I consider myself a pacifist, and I am using that word only for the lack of a better one. I am only 18, still a child (at least in my eyes). I keep asking myself what the hell do I know about pacifism? My beliefs were never really tested. But still, 'pacifist' is the closest word I could find to describe and define what I am.
As a pacifist I object to any army universally, no matter where it is, who operates it or what purposes it serves. Furthermore, I object to service in the Israel Defence Forces in particular for political reasons. I will never carry a weapon and I refuse to wear a uniform or any symbol that represents, or that will in any way label me, as part of the army.
I see the Israeli army as a mechanism that hosts everything I oppose in its ranks. Every soldier contributes in his/her way to the perpetuation of not only the complete disregard for Palestinian human rights, but also the continuing fortification and confirmation of Military Israel.
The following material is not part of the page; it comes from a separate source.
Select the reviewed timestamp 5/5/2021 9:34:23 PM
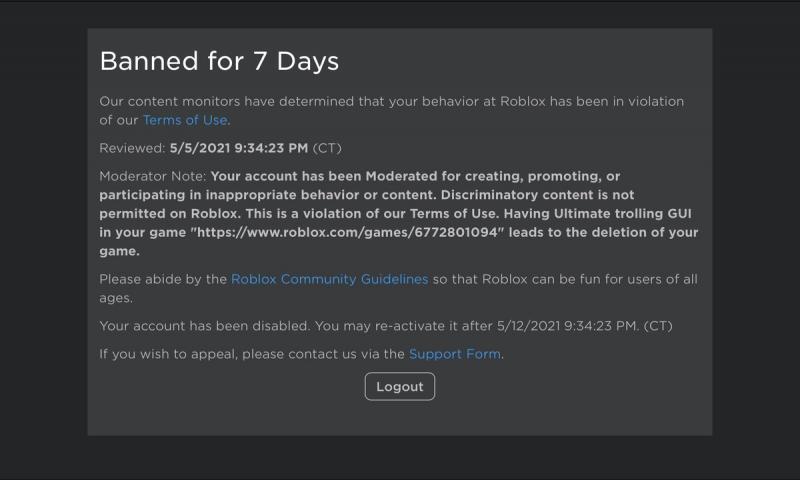This screenshot has height=480, width=800. (239, 148)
The army brainwashes its soldiers to receive a brutal and inhumane mentality and makes the single soldier lose his/her individuality. I will not join a system that does not value human rights and that continues to rape, control and occupy the Palestinian territories.
As naive and cliched as it sounds, I know of only one way to live my life and that is by being true to myself, holding fast to my beliefs and principles and living by what they dictate to me.
Yes, I am willing and will be proud to sit in jail for what I see as right.
As Dostoevsky said: 'The degree of civilization in a society can be judged by entering its prisons.'
I would appreciate any support, be it by letters, phone calls or any way you see fit.
Peace!
Yair Halper
Military ID 7237405, Military Prison 4, IDF Postal no 02507, Israel
Letter to Yair from Joe Lockard
Shalom Yair.
Today news arrived about you in an e-mail circular. As I read, my heart grew sick.
Your father circulated the news from Israel that you are now sitting in Military Prison 4 at Tzrifin as a conscientious objector to military service. I read the letter you wrote before entering prison.
We have not seen each other for a half-dozen years, but I have heard occasional word about you. My memories of you begin as a child, from before you could walk. There is a bitterness to think of you sitting in prison for refusing to hurt other people or deprive them of their share of the sun.
Yet, though it is small comfort, sitting in prison is only brief suffering.
Too many continue to suffer far more, far longer, at the hands of those -- on both sides -- who refuse co-existence in Israel/Palestine.
Years ago I listened to a friend tell me of how he had put on a uniform and had gone to fight in 1967 'so my children would not have to put on a uniform'. Your parents have done much the same for you, as I have done for my own children. Somewhere, some time, we must stop wearing uniforms and carrying weapons in our children's names.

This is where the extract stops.